Applications and projects were often in the Coastal zone and included off-shore but shallow reefs during a major project with the Great Barrier Reef Marine Park Authority between 1980 and 1985. But projects involving inland waters; surface water resources; and thermal data analysis of the land surface temperature for soil moisture and water balance estimation were also undertaken.
His more recent research has included applications of Hyperspectral and Lidar remote sensing techniques to mapping and measuring vegetation as well as satellite calibration and validation at remote sites in outback Australia and development of physical models for land covers and imaging.
Between 1979 and 1996, he was Leader of the Hydrological Remote Sensing group of the CSIRO Division of Water Resources (now CSIRO Land and Water). International collaborations during this time included research with people and groups principally in the USA, Canada, Thailand, China and SE Asia.
He moved from CSIRO Water Resources to an appointment as Science Leader, CSIRO Earth Observation Centre (EOC) and later Head of CSIRO Space Science and Applications (COSSA).
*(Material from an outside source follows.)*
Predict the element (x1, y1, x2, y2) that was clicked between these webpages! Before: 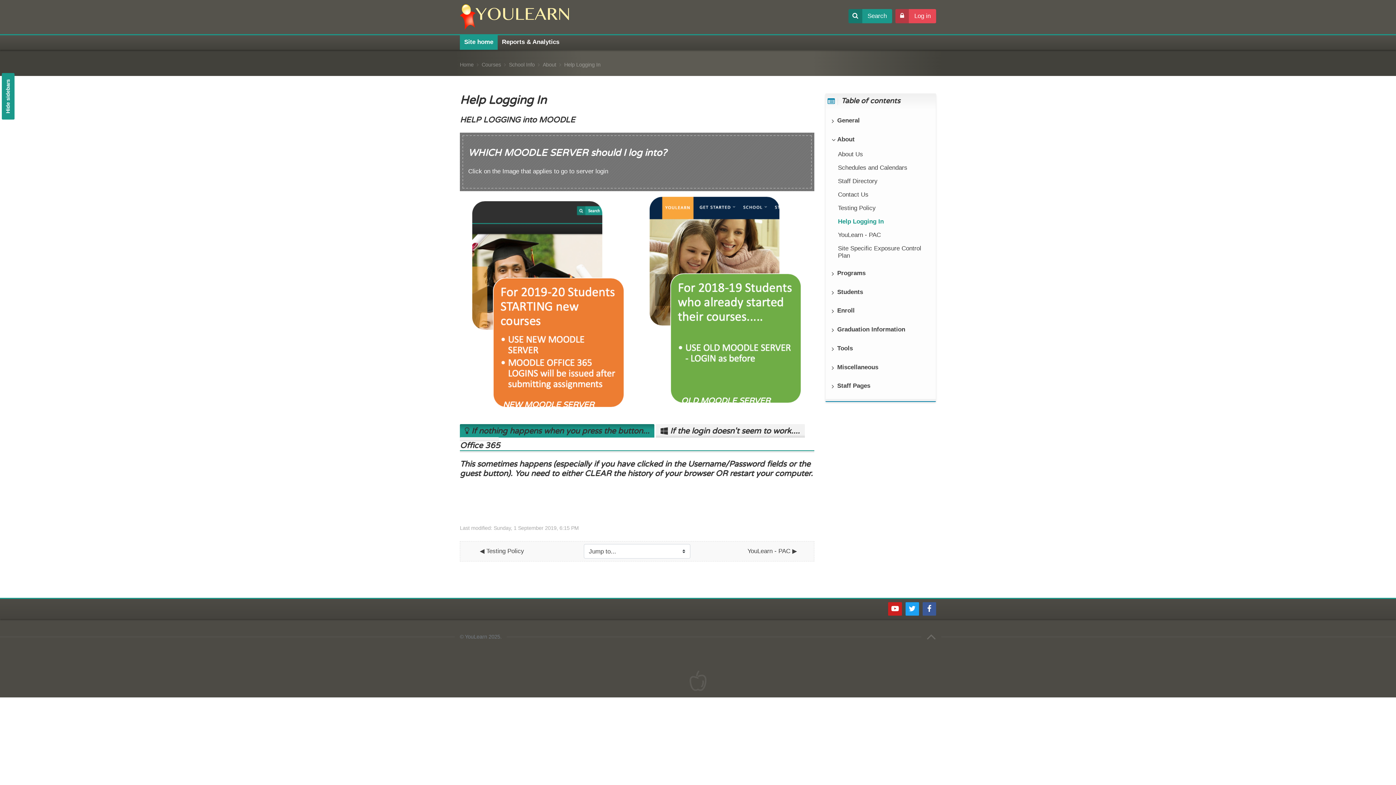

As Science Leader he organised and led a successful One-CSIRO, multi-Divisional collaboration with NASA to validate a new, experimental remote sensing satellite called EO-1.
Commercialisation activities included:
- a nine-year collaboration between 1985 and 1994 with MicroProcessor Applications on an early PC based image processing system called microBRIAN
- the commercial development of software and methods for airborne spectrometer data with applications in SE Asia which concluded in 1996
- the development since 2000 of a patented, ground based Lidar system for vegetation mapping called Echidna®. This project is ongoing.
In 2009, he retired after 33 years with CSIRO but continues as a Post-Retirement Fellow in the CSIRO Division of Marine and Atmospheric Science based in Canberra.
In 1986, David Jupp was awarded a CSIRO Medal for Research Achievement for his work in developing remote sensing research in the Division of Water and Land Resources; for leading the research, applications and technology transfer relating to the mapping of the Great Barrier Reef using satellite data; and for commercialising the technology through the microBRIAN image processing system.
- Jupp DLB, 2010, Personal communication.